We started eBay earlier this year. Took eight months to go from a few orders a day to about 30. Now, with more sellers jumping into PLA (pay-per-click ads), I’m watching it drop to maybe 10 orders a day. It’s not just a dip — it’s a cliff.
The problem: our category doesn’t work well with PLA. We’re shipping from a mix of 3PL and FBA inventory, and our logistics costs are already 30% higher than Amazon FBA. To compete on price, we already have to undercut our own Amazon listings. Adding PLA would just burn money.
It feels like eBay is forcing PLA onto everyone. They’ve taken over positions 1–4, 14–16, 29–32, 39–42 on search results. Every week, it spreads further.
Then there’s the flood of low-price competitors. Some are selling at prices that don’t even cover our shipping cost. How are they doing that? Are they losing money intentionally?
On top of that, whenever Amazon runs a big sale, eBay orders just disappear. After Prime Day, our eBay orders dropped 75% and never fully recovered.
I’m the one who built this eBay channel from scratch — from a few low-margin orders to a profitable 30/day. Now it’s slipping away. I’ve invested so much time, and I’m not ready to give up. But I don’t know what to do next.
Should we switch to PLA and risk competing against ourselves?
Should we create new listings just for PLA, knowing they’ll cannibalize our organic ones?
Or is eBay just not worth the effort anymore?
If you’ve been through this, what actually worked? I’d appreciate any real advice.
Answers (5)
If you’re already on Amazon and Temu, focus there. eBay can be a supplement, but don’t let it become a distraction.
Some sellers use PLA only for new products to test demand, then rely on organic or PLS (pay-per-sale) for established items. The platform is pushing PLA, but you don’t have to follow every recommendation. Run your own numbers.
If you’re not already focused on your store’s “seller level” and defect rate, that’s where you should start. Also, eBay still works for sellers who keep adding new listings regularly. You don’t need entirely new products — tweak the title and main image, and list it again. eBay isn’t as strict on duplicate listings as Amazon.

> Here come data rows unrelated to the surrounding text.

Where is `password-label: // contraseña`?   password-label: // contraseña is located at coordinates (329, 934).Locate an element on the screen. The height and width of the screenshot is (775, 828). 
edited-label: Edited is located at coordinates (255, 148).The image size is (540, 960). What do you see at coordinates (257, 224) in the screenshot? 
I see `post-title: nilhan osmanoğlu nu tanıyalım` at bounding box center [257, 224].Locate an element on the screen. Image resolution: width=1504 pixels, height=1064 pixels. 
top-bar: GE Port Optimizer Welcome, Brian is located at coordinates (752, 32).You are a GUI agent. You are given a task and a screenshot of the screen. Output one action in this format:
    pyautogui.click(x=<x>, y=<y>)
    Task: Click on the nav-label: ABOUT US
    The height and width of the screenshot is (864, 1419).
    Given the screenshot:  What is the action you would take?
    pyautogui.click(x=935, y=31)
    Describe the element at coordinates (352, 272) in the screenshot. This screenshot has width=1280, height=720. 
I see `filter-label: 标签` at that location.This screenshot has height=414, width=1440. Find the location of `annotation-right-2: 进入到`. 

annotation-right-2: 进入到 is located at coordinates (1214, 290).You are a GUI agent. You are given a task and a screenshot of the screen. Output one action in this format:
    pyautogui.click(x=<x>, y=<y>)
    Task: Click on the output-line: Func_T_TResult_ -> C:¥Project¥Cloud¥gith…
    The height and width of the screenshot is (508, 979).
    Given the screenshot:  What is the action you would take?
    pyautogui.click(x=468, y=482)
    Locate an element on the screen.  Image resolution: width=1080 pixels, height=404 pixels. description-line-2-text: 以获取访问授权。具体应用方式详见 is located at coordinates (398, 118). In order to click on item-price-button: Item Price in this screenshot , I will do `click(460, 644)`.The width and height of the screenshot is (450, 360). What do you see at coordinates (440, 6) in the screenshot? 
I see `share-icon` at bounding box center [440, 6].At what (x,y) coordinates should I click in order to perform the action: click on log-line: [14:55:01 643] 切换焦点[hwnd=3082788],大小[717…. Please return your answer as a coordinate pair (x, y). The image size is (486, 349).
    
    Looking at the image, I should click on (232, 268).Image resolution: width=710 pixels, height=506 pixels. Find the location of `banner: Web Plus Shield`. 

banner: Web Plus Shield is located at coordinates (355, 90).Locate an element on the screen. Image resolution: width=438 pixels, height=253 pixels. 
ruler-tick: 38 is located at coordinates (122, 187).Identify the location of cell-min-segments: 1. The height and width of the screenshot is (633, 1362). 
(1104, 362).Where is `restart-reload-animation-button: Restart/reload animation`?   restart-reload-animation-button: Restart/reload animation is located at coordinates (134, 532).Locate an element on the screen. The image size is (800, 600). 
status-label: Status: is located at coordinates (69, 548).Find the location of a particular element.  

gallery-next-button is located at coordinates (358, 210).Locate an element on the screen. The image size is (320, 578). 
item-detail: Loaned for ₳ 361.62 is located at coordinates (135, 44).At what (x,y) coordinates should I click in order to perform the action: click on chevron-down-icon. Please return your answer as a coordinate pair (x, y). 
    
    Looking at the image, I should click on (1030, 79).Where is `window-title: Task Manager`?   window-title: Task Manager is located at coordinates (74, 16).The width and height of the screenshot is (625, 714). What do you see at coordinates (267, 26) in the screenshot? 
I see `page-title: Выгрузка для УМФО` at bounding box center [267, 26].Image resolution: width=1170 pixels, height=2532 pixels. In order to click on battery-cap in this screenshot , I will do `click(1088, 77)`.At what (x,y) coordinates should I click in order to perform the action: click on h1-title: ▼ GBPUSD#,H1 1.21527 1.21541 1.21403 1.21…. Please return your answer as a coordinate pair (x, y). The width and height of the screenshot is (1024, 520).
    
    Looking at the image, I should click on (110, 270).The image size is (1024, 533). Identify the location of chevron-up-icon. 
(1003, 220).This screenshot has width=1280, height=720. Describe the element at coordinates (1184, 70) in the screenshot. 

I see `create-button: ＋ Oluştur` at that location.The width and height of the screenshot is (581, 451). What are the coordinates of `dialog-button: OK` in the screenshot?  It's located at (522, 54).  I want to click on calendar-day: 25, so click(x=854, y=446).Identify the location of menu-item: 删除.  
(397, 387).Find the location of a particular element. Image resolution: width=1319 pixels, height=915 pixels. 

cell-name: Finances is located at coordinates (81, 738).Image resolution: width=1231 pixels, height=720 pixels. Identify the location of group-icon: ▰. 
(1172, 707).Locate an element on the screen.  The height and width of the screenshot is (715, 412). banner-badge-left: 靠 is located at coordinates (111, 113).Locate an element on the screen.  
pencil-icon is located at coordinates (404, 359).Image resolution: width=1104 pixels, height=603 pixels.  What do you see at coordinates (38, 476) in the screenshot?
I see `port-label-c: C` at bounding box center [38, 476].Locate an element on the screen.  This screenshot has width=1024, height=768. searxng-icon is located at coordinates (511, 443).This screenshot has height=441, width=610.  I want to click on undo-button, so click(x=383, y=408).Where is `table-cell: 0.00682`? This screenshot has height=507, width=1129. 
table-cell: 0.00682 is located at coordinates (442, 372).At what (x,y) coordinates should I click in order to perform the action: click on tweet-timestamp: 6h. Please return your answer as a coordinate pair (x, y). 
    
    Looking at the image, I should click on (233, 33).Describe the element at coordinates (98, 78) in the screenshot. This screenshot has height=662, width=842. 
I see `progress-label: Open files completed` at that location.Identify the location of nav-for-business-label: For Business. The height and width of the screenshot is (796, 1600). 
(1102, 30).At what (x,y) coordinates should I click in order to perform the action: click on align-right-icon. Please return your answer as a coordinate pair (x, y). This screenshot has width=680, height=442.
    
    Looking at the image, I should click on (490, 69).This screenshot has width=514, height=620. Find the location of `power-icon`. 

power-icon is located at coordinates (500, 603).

If you’re competing against that, you’ll never win on price. Don’t try. Differentiate on service, accuracy, or find a niche they’re not in.
You’ve done great work taking eBay from 1 to 30 orders a day. But that same effort on Amazon could have gotten you to 100 orders. If you’re serious about scaling, consider shifting focus.
That said, there is a niche on eBay: buying distressed inventory from Amazon sellers (dead accounts, liquidations) and reselling. But that requires strong warehouse and inventory management.